BrThe Fourth Estate is under threat.
In just a few weeks, the national media will be confronting a U.S. president-elect, Donald Trump, with an extraordinarily aggressive posture toward their institution.
During his first term, Trump unleashed his fury on what he called a “rigged media.” Now, Trump has raised the temperature even higher. During the past four years, he has threatened retribution against reporters and filed a legal suit against Disney, accusing one of the corporation’s companies, ABC News, of defamation. Trump also recently sued the Des Moines Register for publishing a poll right before the election that wrongly suggested that Vice President Kamala Harris, the Democratic nominee, was winning there.
What has become most disturbing in recent weeks has to do with news institutions that appear to be trying to avoid rather than challenge Trump’s wrath. Jeff Bezos’s decision before the election to prevent a Washington Post endorsement for Harris was a signal to some observers that owners with multiple business interests would be making preemptive concessions. Disney settled with Trump for $15 million before the case could go to court. While the details behind the decision remain unknown, they do point to an overall mood of trepidation.
This is becoming an important crossroads in the relationship between the U.S. presidency and the press. Over the next four years, the autonomy of the press—and the vitality of the First Amendment—will face a stress test unlike almost anything seen before.
Will owners, editors, and reporters to stand their ground, or will they—in the parlance of wrestling—tap out without much of a fight?
We have seen this struggle play out before. During the early 1970s, another president, Richard Nixon, brought his institutional muscle down to bear on the press. In his case, the outcome became a vital moment that ensured, for decades, that news coverage of elected officials remained vigilant and free.
Like Trump and many other presidents, Nixon didn’t think much of the reporters who covered him. For Nixon, members of the media didn’t appreciate what he was trying to do for the country, and he felt that they didn’t respect him as a person.
Much of the criticism toward public opinion emanating from his administration in its first term came from Vice President Spiro Agnew, who—before being forced to resign in 1973 as a result of his own scandal—dismissed the press corps as a “tiny and closed fraternity of privileged men, elected by no one,” who did not “represent the views of America.” The “big-city liberal media,” Agnew said, was “intellectually dishonest.”

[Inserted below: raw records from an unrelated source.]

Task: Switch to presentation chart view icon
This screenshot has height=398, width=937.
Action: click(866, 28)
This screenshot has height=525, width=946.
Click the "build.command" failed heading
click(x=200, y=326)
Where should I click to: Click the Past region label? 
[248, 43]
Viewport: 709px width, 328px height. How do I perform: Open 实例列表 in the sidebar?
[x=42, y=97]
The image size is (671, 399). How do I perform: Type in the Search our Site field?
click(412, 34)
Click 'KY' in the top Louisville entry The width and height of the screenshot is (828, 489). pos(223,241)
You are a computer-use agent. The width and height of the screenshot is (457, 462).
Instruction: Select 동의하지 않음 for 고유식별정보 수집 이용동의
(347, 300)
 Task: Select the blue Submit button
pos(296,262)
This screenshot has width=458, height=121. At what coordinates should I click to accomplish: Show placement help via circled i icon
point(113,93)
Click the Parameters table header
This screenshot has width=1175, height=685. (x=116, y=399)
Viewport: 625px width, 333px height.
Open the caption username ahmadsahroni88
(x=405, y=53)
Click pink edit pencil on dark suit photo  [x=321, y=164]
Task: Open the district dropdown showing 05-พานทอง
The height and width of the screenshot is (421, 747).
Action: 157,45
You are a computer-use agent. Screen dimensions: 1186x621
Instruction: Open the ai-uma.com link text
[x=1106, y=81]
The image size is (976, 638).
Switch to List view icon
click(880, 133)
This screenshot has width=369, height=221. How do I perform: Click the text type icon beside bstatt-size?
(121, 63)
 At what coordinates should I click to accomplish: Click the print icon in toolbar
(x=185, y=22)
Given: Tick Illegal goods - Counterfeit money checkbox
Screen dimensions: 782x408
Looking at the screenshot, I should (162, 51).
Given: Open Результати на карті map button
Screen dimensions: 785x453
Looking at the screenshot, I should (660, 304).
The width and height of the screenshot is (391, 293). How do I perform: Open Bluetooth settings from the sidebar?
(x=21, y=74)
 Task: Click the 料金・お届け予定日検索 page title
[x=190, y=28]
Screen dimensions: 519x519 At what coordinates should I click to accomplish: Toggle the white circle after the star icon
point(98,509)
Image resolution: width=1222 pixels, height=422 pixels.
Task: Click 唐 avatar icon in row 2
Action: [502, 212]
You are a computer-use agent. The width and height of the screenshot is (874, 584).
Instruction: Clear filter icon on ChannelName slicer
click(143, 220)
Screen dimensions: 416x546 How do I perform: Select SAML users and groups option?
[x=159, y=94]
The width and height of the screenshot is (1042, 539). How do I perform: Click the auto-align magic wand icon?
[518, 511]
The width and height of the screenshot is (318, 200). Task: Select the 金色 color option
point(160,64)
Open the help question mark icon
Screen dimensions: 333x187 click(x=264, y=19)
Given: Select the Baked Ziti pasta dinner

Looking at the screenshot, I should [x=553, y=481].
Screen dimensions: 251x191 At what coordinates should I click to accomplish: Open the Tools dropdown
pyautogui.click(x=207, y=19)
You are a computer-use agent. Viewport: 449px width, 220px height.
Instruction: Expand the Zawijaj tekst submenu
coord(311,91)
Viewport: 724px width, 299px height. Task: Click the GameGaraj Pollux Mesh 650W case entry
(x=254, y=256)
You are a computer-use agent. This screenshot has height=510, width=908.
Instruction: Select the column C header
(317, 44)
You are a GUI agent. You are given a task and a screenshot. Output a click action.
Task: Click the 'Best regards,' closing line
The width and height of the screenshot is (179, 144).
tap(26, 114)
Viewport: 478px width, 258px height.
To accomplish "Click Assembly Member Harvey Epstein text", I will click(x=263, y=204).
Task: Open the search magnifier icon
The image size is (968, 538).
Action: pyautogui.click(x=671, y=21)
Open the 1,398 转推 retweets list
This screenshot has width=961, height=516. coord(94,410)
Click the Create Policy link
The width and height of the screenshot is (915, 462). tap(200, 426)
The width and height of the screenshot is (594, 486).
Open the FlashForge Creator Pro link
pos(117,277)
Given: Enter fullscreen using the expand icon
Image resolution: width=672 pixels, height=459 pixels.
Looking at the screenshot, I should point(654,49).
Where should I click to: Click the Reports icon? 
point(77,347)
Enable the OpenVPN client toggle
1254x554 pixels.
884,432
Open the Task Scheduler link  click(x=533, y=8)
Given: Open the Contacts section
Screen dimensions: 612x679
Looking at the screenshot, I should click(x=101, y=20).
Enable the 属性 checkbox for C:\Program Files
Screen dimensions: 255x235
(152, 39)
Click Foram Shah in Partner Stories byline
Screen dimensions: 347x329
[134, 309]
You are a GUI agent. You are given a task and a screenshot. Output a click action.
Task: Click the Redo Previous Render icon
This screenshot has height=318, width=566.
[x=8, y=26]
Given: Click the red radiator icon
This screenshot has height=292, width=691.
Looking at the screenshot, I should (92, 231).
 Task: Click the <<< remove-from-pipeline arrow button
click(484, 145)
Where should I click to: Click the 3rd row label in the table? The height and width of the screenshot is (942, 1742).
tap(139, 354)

Whereas Agnew’s rhetoric was blistering, Nixon’s actions were downright dangerous. Nixon maintained an “enemies list” that he sent to White House counsel John Dean, comprised of the names of those that Nixon wanted to be targeted by the executive branch. The list included many figures, including journalists such as CBS’s Daniel Schorr and Mary McGrory of the Washington Star. The White House had reporters’ phones tapped, and the IRS looked into the tax returns of New York Times reporter Seymour Hersh. G. Gordon Liddy and E. Howard Hunt, who later organized the Watergate burglaries, even talked about assassinating the muckraker Jack Anderson, who had been a perpetual thorn in Nixon’s side.
FBI Director J. Edgar Hoover also looked into the personal backgrounds of reporters, trying to find evidence of homosexuality. According to Mark Feldstein’s book Poisoning the Press, the FBI was given the authority to wiretap unfriendly members of the press. The administration went so far as to go after three television networks through the Justice Department by filing suits against the networks for acting in monopolistic ways.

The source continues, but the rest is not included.